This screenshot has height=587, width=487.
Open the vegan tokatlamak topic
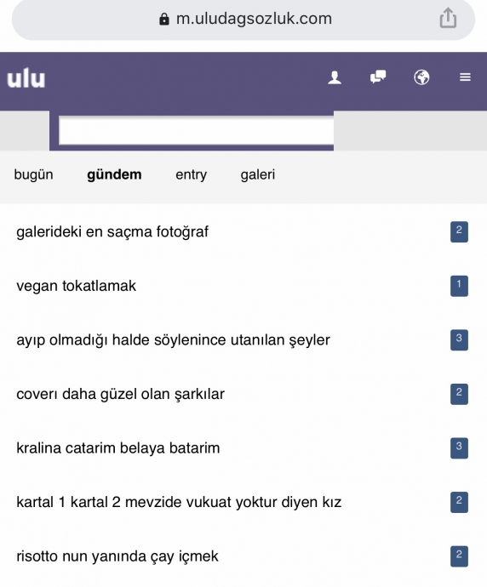[x=76, y=286]
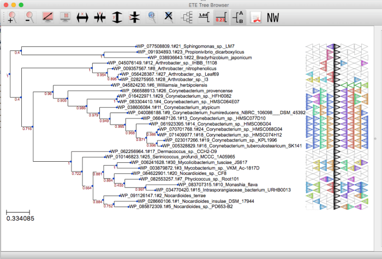This screenshot has height=259, width=382.
Task: Toggle branch length display (1.04 icon)
Action: pyautogui.click(x=203, y=18)
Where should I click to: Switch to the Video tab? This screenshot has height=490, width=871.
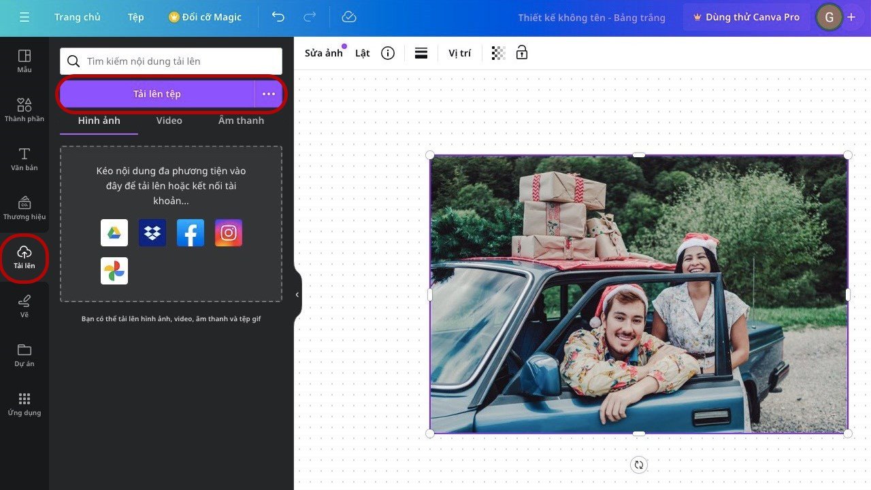169,120
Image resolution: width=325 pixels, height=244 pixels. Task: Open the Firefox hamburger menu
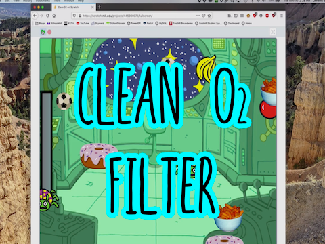(282, 16)
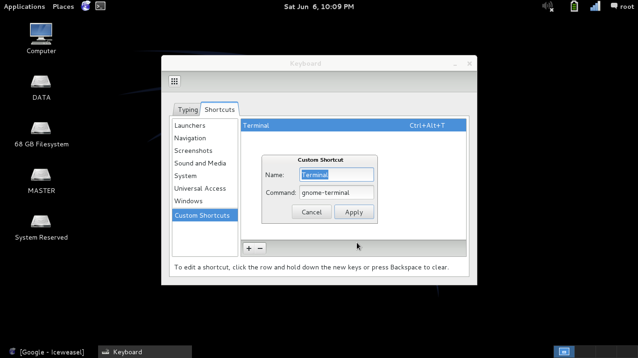Add a new custom shortcut with the plus button
This screenshot has width=638, height=358.
click(x=248, y=248)
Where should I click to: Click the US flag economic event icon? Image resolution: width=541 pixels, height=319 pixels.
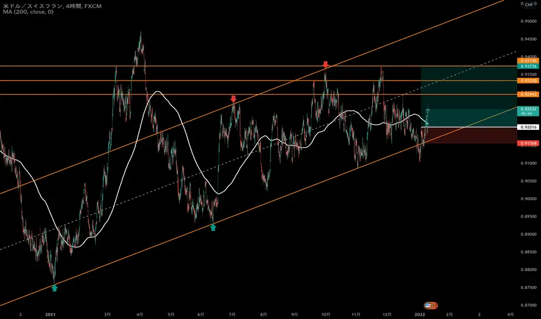tap(428, 305)
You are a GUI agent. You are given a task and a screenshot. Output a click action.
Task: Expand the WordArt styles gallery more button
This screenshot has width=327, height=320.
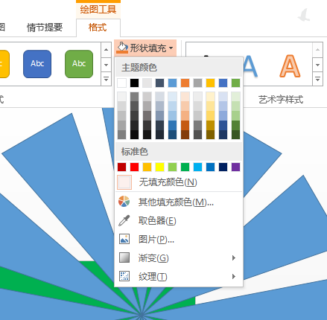(x=317, y=79)
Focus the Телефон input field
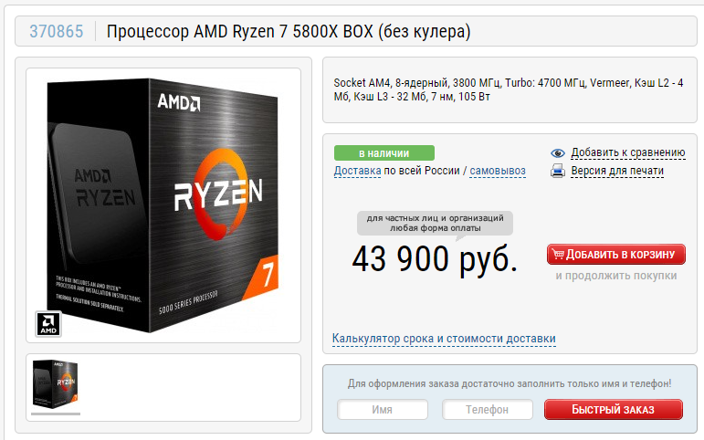Viewport: 704px width, 440px height. 488,410
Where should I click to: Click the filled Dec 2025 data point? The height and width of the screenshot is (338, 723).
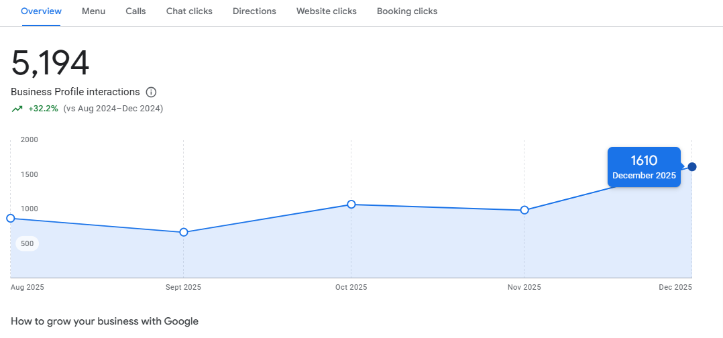(x=692, y=166)
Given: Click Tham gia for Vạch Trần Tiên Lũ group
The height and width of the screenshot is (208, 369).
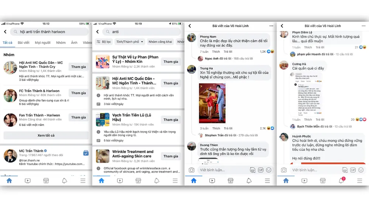Looking at the screenshot, I should [171, 119].
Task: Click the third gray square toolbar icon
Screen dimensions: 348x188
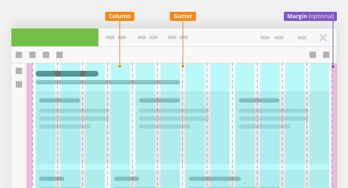Action: pyautogui.click(x=46, y=55)
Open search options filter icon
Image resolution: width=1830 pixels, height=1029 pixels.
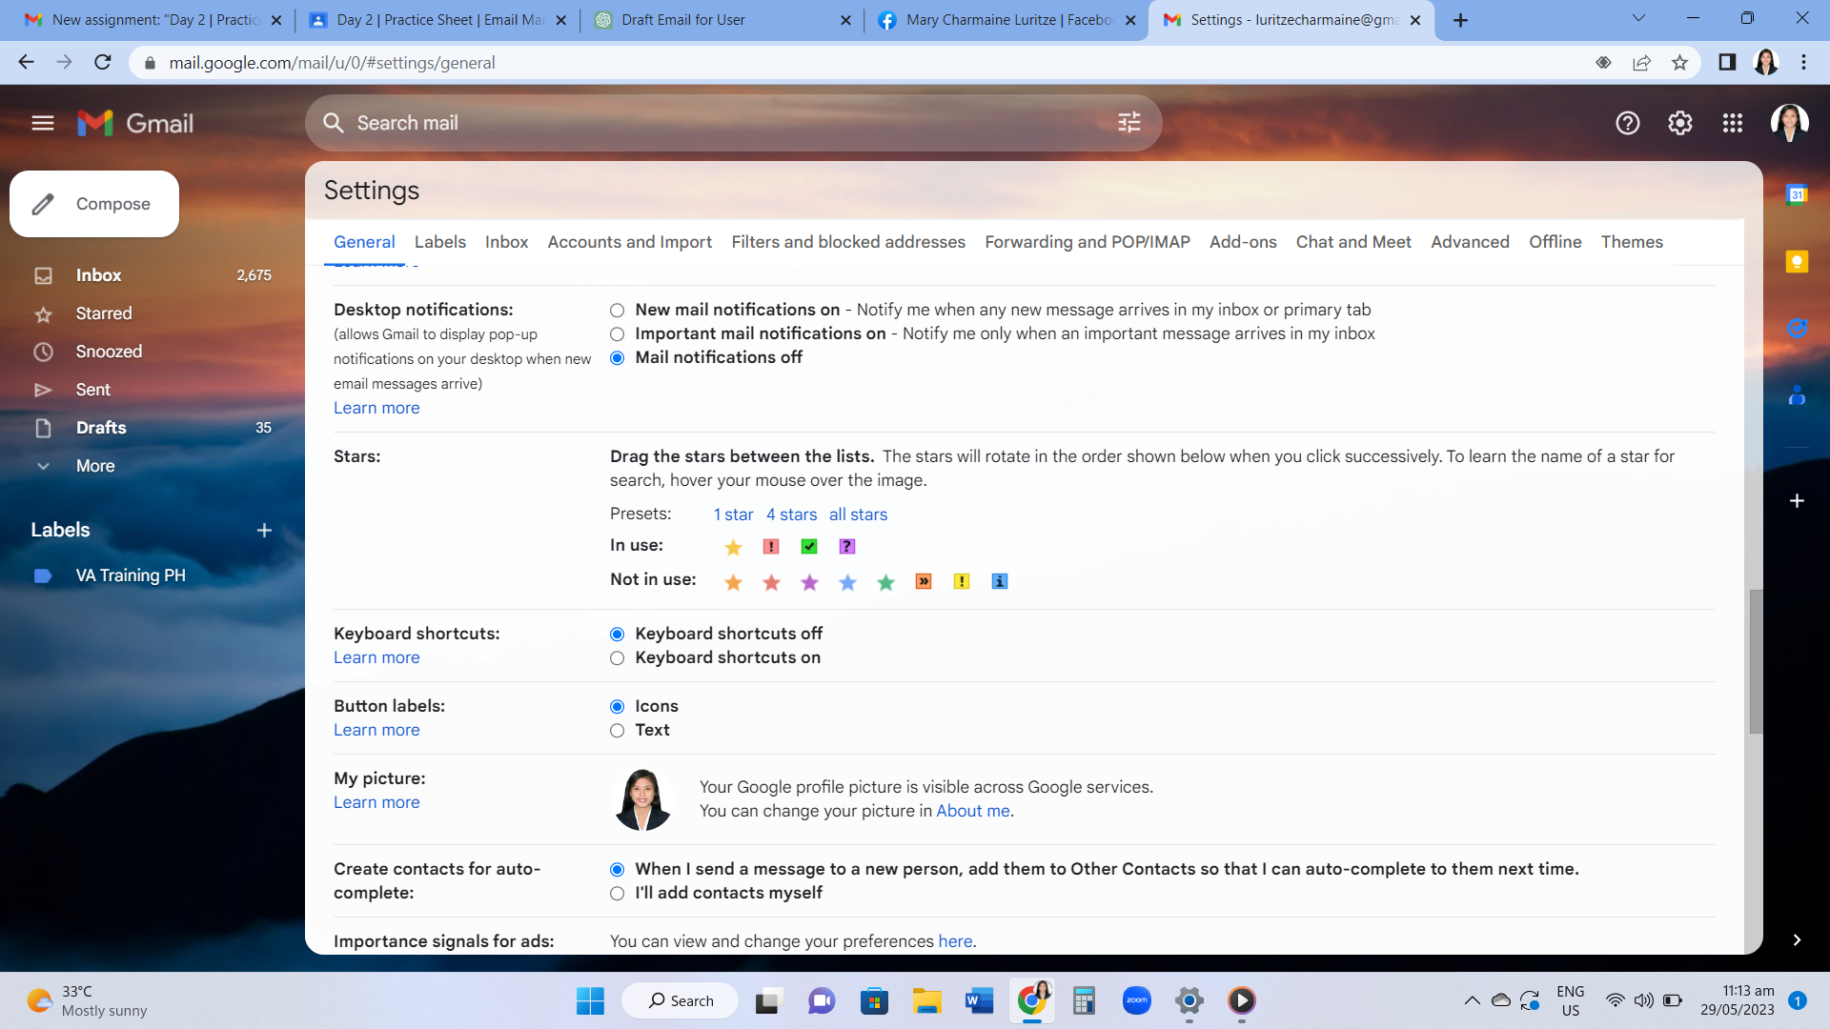point(1129,123)
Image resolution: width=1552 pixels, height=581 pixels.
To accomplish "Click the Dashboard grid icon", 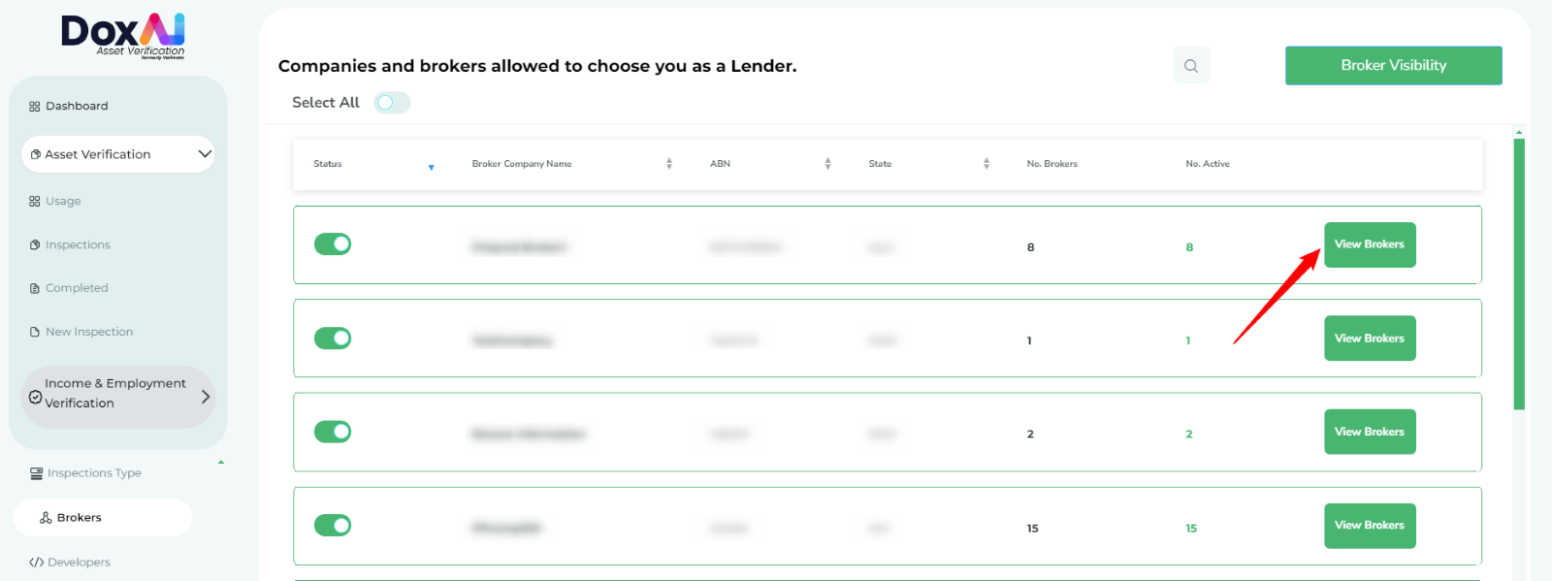I will (35, 107).
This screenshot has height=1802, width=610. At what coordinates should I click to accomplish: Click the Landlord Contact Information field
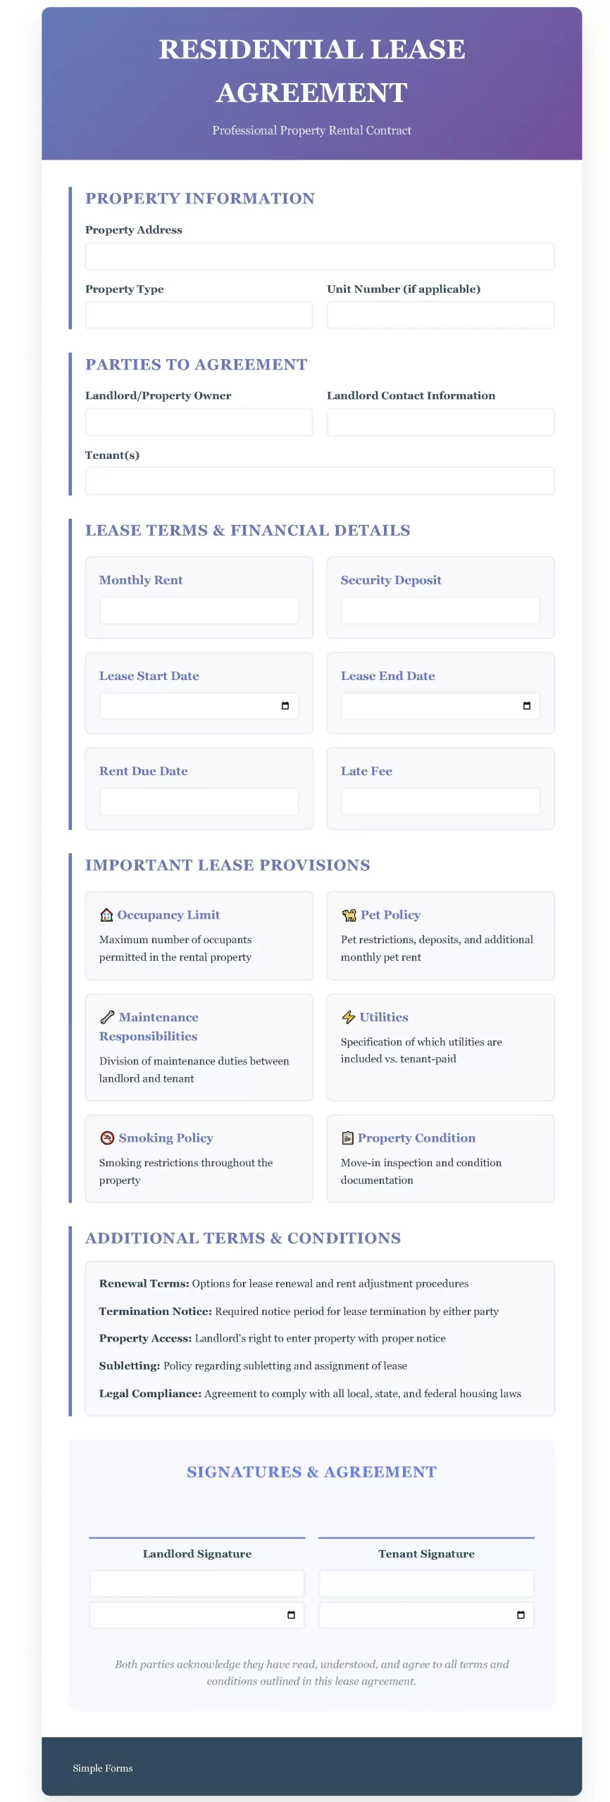coord(440,422)
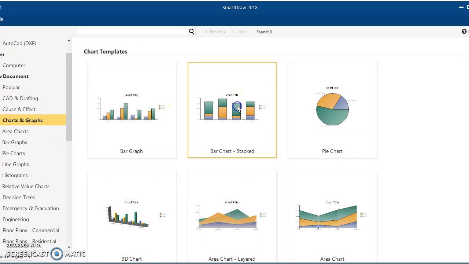Screen dimensions: 469x264
Task: Select AutoCad (DXF) in sidebar
Action: [19, 43]
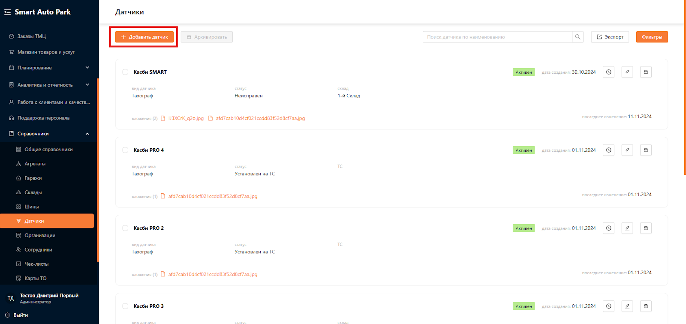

[Problem to work on] Format the items as a numbered list, starting at the line that has "Where should I click to: Click the filled" and stopping after the line that has "point(1129,123)". Omit blank lines and leave the pictures out.

[In response]
1. Where should I click to: Click the filled Dec 2025 data point? The height and width of the screenshot is (338, 723).
2. (x=692, y=166)
3. Given: Click Tham gia for Vạch Trần Tiên Lũ group
4. The height and width of the screenshot is (208, 369).
5. Looking at the screenshot, I should [171, 119].
6. Task: Click the third gray square toolbar icon
7. Screen dimensions: 348x188
8. Action: pyautogui.click(x=46, y=55)
9. Open search options filter icon
10. Image resolution: width=1830 pixels, height=1029 pixels.
11. point(1129,123)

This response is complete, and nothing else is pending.